:: Work to complete ::
Please keep to the lines below from the one with "[share on X] (601, 179)" through the one with "AI și rețelele", and restate them word for word, ends included.

═══ Exercise materials ═══

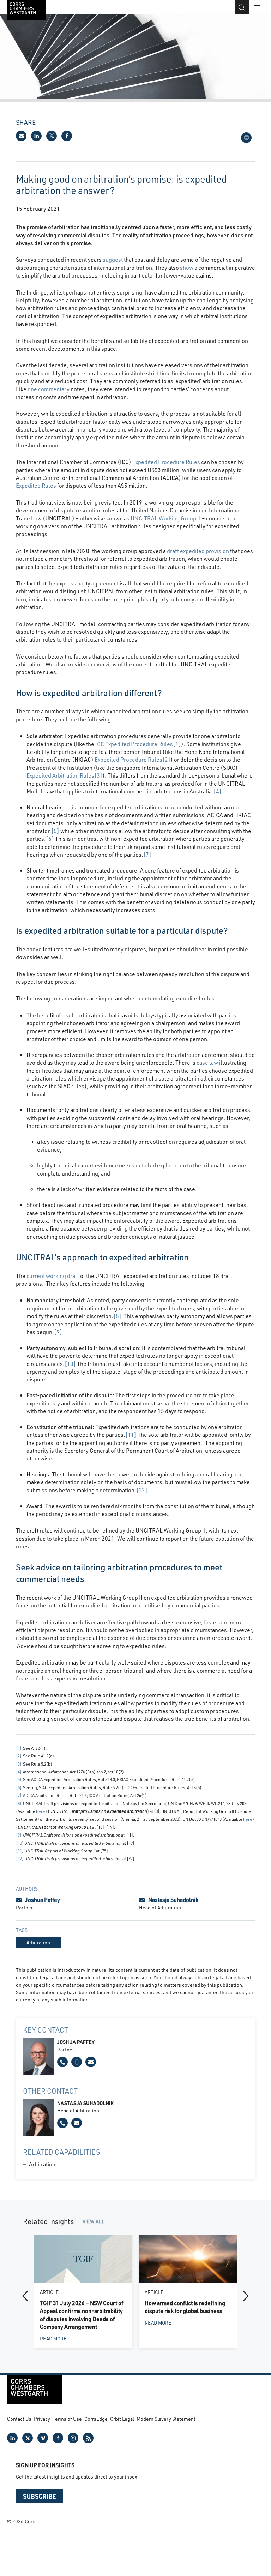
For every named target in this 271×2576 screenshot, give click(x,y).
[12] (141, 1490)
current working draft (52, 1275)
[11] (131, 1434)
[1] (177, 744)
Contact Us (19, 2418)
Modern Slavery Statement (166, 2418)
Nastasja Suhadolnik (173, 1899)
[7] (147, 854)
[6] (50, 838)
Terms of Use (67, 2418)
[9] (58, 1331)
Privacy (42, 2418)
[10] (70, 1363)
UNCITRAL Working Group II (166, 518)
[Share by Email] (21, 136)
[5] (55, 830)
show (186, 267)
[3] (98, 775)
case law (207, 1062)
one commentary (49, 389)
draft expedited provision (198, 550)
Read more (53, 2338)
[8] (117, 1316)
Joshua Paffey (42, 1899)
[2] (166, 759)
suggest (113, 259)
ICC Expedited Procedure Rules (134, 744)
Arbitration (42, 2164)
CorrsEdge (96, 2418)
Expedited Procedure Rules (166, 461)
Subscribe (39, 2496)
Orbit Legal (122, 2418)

═══
═══ Exercise materials ═══

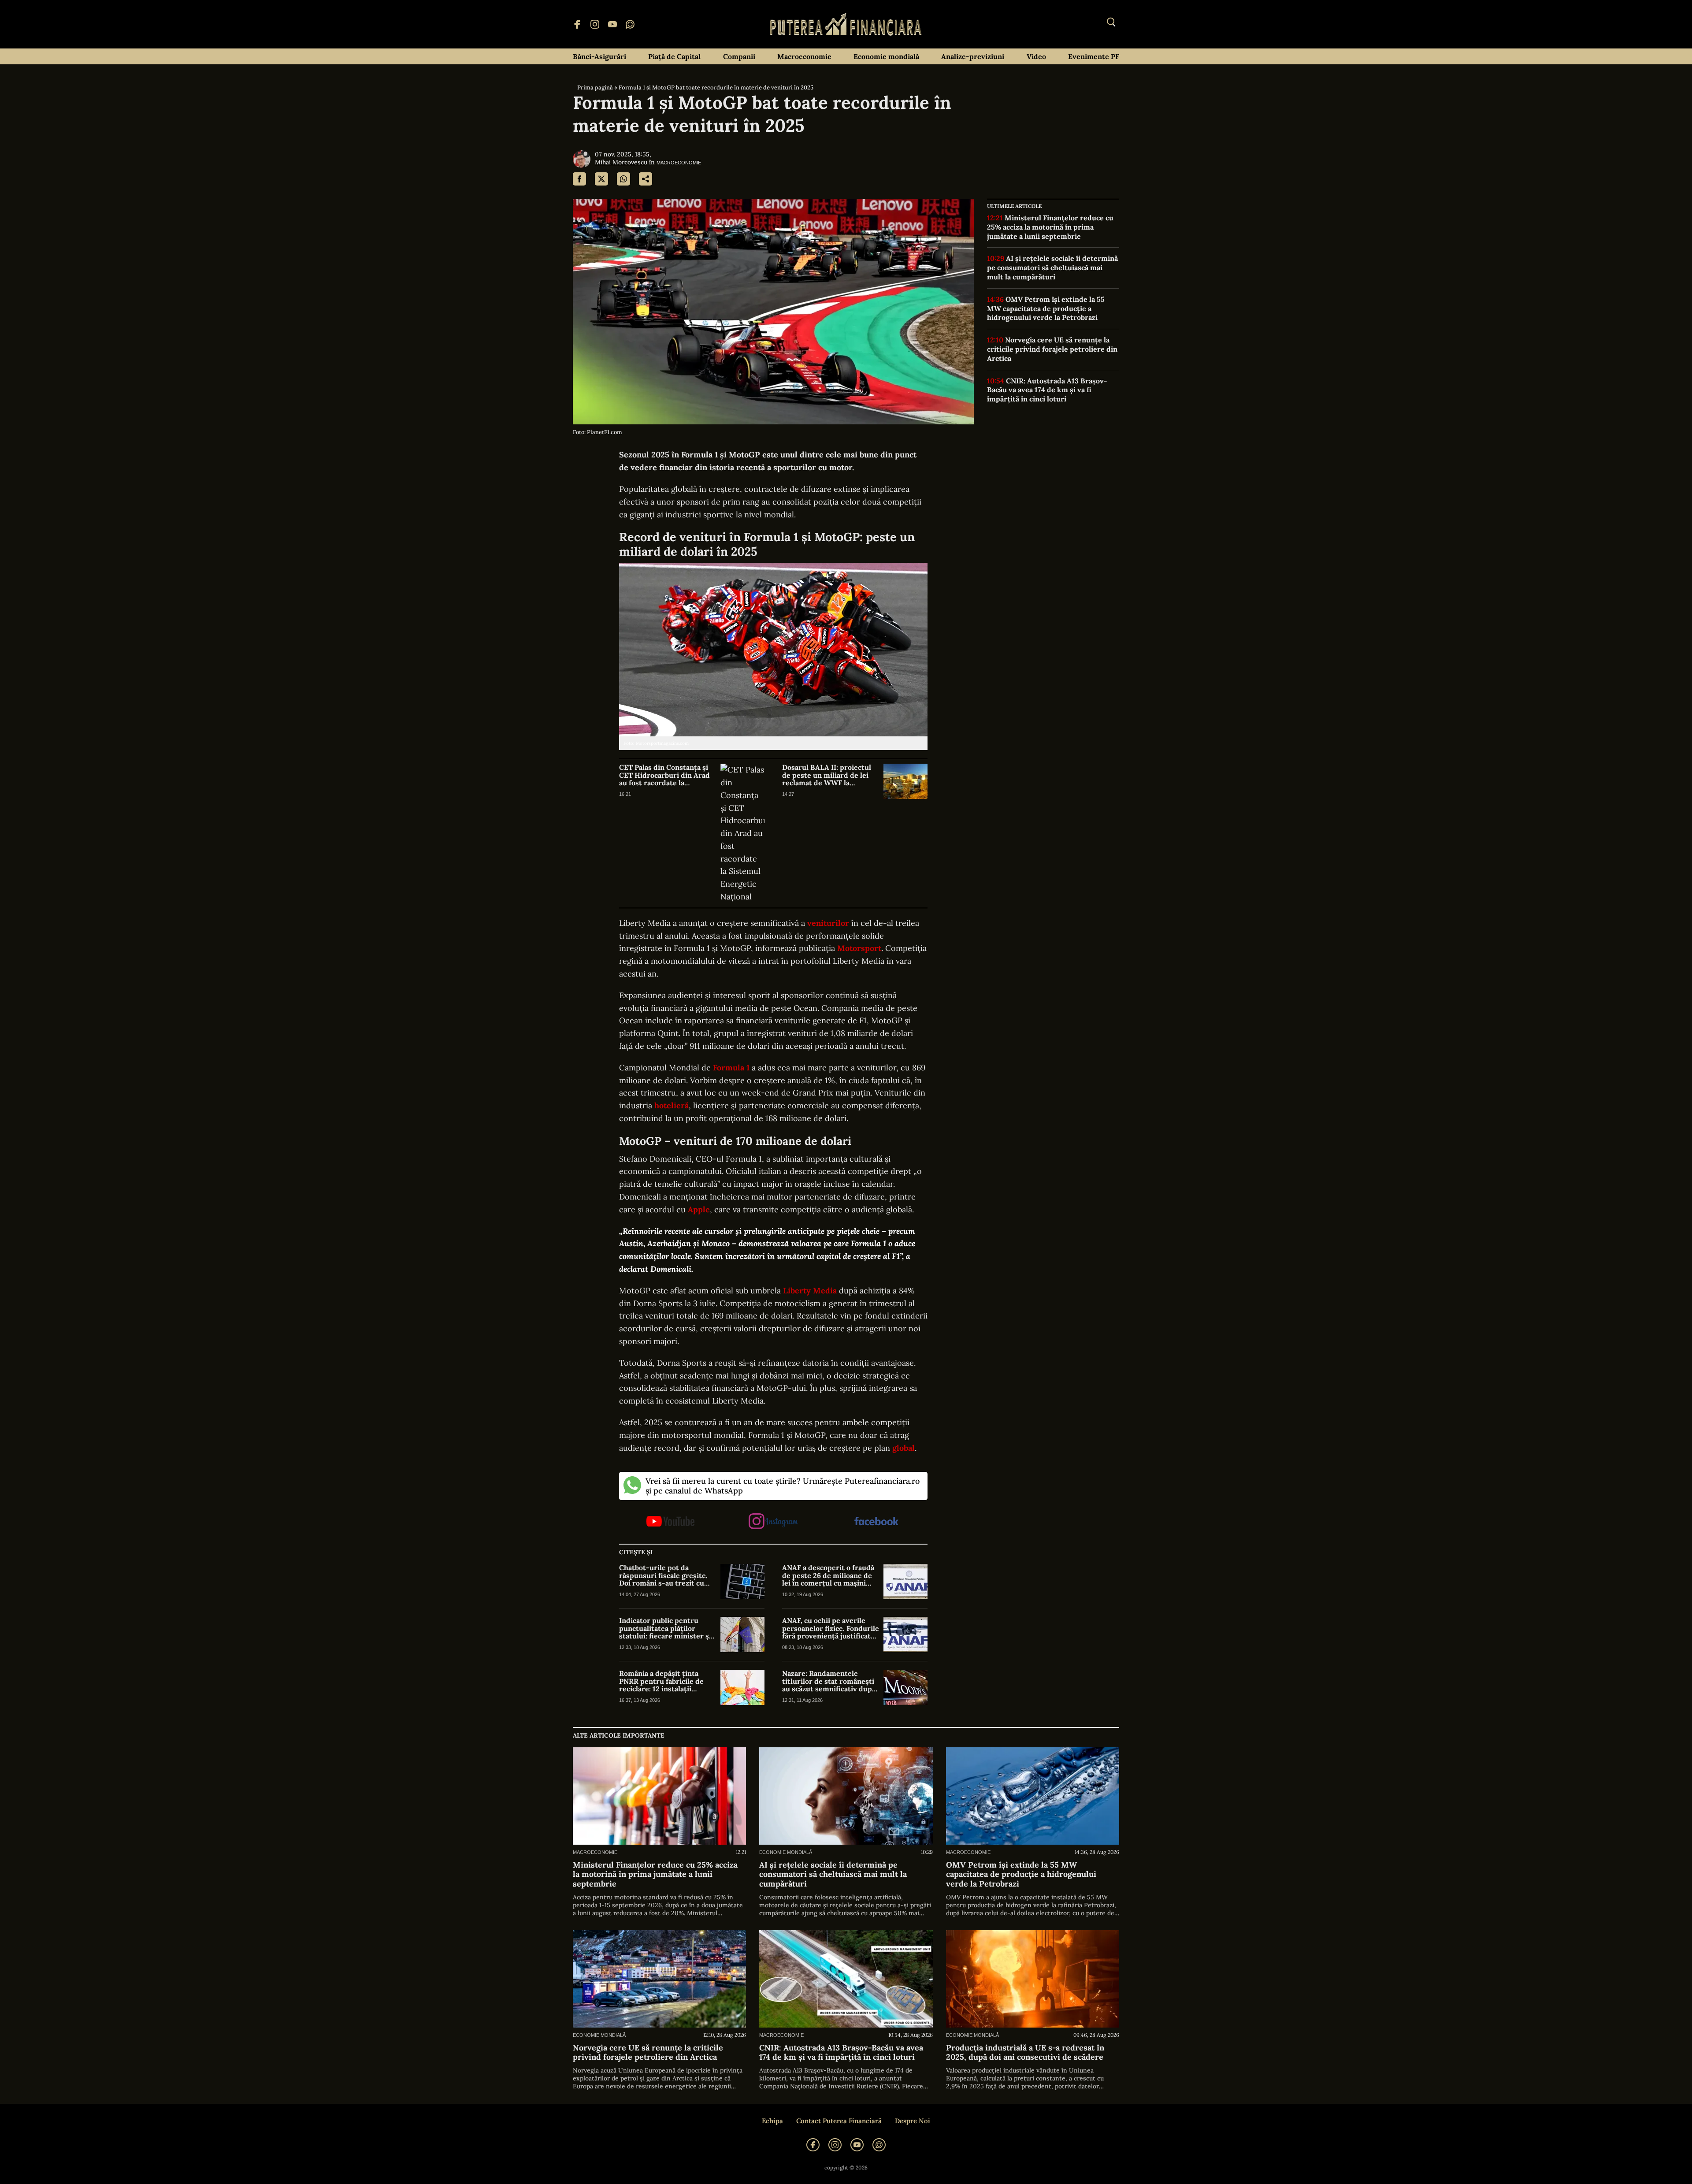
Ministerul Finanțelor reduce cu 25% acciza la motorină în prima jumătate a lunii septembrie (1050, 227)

═══
═══ Exercise materials ═══

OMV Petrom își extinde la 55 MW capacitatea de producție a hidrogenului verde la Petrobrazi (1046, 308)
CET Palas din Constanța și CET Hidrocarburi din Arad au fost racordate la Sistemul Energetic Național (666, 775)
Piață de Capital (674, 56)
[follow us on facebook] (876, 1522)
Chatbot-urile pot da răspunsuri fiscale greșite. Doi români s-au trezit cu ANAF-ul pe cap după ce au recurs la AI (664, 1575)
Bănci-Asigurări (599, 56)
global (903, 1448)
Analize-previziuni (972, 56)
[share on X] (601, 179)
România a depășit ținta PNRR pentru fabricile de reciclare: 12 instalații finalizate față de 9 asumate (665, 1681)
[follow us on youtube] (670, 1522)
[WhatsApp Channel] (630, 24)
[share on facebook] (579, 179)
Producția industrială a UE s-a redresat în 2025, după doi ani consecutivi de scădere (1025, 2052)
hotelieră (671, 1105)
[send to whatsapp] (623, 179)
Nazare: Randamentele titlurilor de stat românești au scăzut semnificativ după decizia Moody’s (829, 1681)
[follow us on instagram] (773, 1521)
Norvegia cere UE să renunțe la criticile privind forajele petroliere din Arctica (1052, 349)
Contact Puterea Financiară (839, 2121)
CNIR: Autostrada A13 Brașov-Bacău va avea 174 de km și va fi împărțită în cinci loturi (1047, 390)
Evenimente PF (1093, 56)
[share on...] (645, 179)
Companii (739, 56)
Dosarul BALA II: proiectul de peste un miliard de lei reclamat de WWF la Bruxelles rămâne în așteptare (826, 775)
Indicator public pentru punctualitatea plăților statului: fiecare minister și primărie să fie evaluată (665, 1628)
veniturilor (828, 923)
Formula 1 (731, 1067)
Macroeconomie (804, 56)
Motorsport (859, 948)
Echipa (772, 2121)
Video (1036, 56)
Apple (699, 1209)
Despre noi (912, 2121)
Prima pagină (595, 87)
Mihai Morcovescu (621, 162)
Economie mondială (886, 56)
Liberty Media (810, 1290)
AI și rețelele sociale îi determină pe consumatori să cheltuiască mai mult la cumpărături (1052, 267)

═══

:: Response to the task ::
[share on X] (601, 179)
România a depășit ținta PNRR pentru fabricile de reciclare: 12 instalații finalizate față de 9 asumate (665, 1681)
[follow us on youtube] (670, 1522)
[WhatsApp Channel] (630, 24)
[share on facebook] (579, 179)
Producția industrială a UE s-a redresat în 2025, după doi ani consecutivi de scădere (1025, 2052)
hotelieră (671, 1105)
[send to whatsapp] (623, 179)
Nazare: Randamentele titlurilor de stat românești au scăzut semnificativ după decizia Moody’s (829, 1681)
[follow us on instagram] (773, 1521)
Norvegia cere UE să renunțe la criticile privind forajele petroliere din Arctica (1052, 349)
Contact Puterea Financiară (839, 2121)
CNIR: Autostrada A13 Brașov-Bacău va avea 174 de km și va fi împărțită în cinci loturi (1047, 390)
Evenimente PF (1093, 56)
[share on...] (645, 179)
Companii (739, 56)
Dosarul BALA II: proiectul de peste un miliard de lei reclamat de WWF la Bruxelles rămâne în așteptare (826, 775)
Indicator public pentru punctualitatea plăților statului: fiecare minister și primărie să fie evaluată (665, 1628)
veniturilor (828, 923)
Formula 1 (731, 1067)
Macroeconomie (804, 56)
Motorsport (859, 948)
Echipa (772, 2121)
Video (1036, 56)
Apple (699, 1209)
Despre noi (912, 2121)
Prima pagină (595, 87)
Mihai Morcovescu (621, 162)
Economie mondială (886, 56)
Liberty Media (810, 1290)
AI și rețelele sociale îi determină pe consumatori să cheltuiască mai mult la cumpărături (1052, 267)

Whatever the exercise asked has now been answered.